THE TASK: The records sit below this line. Repeat all of them exactly.

INFORMATION SHOWN:

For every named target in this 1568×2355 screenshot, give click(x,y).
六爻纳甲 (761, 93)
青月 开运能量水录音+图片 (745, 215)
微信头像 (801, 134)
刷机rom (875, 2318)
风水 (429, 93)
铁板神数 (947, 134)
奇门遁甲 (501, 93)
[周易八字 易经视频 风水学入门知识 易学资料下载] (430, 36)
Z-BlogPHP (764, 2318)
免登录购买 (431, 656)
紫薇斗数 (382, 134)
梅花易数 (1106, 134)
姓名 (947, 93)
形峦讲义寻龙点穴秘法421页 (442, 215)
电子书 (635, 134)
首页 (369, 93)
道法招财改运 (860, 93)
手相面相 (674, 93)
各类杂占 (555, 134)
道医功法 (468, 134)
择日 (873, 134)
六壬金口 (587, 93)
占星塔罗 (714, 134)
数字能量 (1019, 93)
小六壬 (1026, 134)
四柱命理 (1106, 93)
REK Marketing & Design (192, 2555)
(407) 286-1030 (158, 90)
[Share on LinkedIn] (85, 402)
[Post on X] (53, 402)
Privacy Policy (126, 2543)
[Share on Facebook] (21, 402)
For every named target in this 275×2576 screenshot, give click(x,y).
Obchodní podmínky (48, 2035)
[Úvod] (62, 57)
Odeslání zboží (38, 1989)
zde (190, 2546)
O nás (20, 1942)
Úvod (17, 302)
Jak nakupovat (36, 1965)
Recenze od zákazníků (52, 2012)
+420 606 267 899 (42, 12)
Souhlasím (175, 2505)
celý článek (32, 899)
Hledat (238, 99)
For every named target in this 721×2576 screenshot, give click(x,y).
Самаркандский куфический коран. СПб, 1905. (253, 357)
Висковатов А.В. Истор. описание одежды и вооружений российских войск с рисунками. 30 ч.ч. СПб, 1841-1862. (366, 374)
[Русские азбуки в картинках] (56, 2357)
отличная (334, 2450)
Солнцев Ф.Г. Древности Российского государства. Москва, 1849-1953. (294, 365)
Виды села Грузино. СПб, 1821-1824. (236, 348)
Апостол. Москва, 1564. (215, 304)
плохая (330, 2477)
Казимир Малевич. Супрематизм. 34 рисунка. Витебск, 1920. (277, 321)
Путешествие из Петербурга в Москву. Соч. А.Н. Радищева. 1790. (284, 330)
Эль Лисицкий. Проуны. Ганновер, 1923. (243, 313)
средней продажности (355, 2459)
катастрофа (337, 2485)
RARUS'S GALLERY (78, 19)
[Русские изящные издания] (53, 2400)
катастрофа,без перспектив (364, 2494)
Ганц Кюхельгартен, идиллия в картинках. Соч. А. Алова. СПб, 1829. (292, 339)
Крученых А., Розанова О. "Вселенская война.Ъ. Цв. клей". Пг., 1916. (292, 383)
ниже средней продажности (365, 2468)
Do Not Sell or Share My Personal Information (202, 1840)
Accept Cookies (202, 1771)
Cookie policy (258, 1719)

SOLUTION TO THIS EXERCISE:
For every named target in this 1568×2355 screenshot, give click(x,y).
六爻纳甲 (761, 93)
青月 开运能量水录音+图片 (745, 215)
微信头像 (801, 134)
刷机rom (875, 2318)
风水 (429, 93)
铁板神数 (947, 134)
奇门遁甲 (501, 93)
[周易八字 易经视频 风水学入门知识 易学资料下载] (430, 36)
Z-BlogPHP (764, 2318)
免登录购买 (431, 656)
紫薇斗数 (382, 134)
梅花易数 (1106, 134)
姓名 (947, 93)
形峦讲义寻龙点穴秘法421页 (442, 215)
电子书 (635, 134)
首页 (369, 93)
道法招财改运 (860, 93)
手相面相 (674, 93)
各类杂占 (555, 134)
道医功法 (468, 134)
择日 (873, 134)
六壬金口 (587, 93)
占星塔罗 (714, 134)
数字能量 (1019, 93)
小六壬 (1026, 134)
四柱命理 (1106, 93)
REK Marketing & Design (192, 2555)
(407) 286-1030 (158, 90)
[Share on LinkedIn] (85, 402)
[Post on X] (53, 402)
Privacy Policy (126, 2543)
[Share on Facebook] (21, 402)
For every named target in this 275×2576 screenshot, give click(x,y).
Obchodní podmínky (48, 2035)
[Úvod] (62, 57)
Odeslání zboží (38, 1989)
zde (190, 2546)
O nás (20, 1942)
Úvod (17, 302)
Jak nakupovat (36, 1965)
Recenze od zákazníků (52, 2012)
+420 606 267 899 (42, 12)
Souhlasím (175, 2505)
celý článek (32, 899)
Hledat (238, 99)
For every named target in this 721×2576 screenshot, give click(x,y).
Самаркандский куфический коран. СПб, 1905. (253, 357)
Висковатов А.В. Истор. описание одежды и вооружений российских войск с рисунками. 30 ч.ч. СПб, 1841-1862. (366, 374)
[Русские азбуки в картинках] (56, 2357)
отличная (334, 2450)
Солнцев Ф.Г. Древности Российского государства. Москва, 1849-1953. (294, 365)
Виды села Грузино. СПб, 1821-1824. (236, 348)
Апостол. Москва, 1564. (215, 304)
плохая (330, 2477)
Казимир Малевич. Супрематизм. 34 рисунка. Витебск, 1920. (277, 321)
Путешествие из Петербурга в Москву. Соч. А.Н. Радищева. 1790. (284, 330)
Эль Лисицкий. Проуны. Ганновер, 1923. (243, 313)
средней продажности (355, 2459)
катастрофа (337, 2485)
RARUS'S GALLERY (78, 19)
[Русские изящные издания] (53, 2400)
катастрофа,без перспектив (364, 2494)
Ганц Кюхельгартен, идиллия в картинках. Соч. А. Алова. СПб, 1829. (292, 339)
Крученых А., Розанова О. "Вселенская война.Ъ. Цв. клей". Пг., 1916. (292, 383)
ниже средней продажности (365, 2468)
Do Not Sell or Share My Personal Information (202, 1840)
Accept Cookies (202, 1771)
Cookie policy (258, 1719)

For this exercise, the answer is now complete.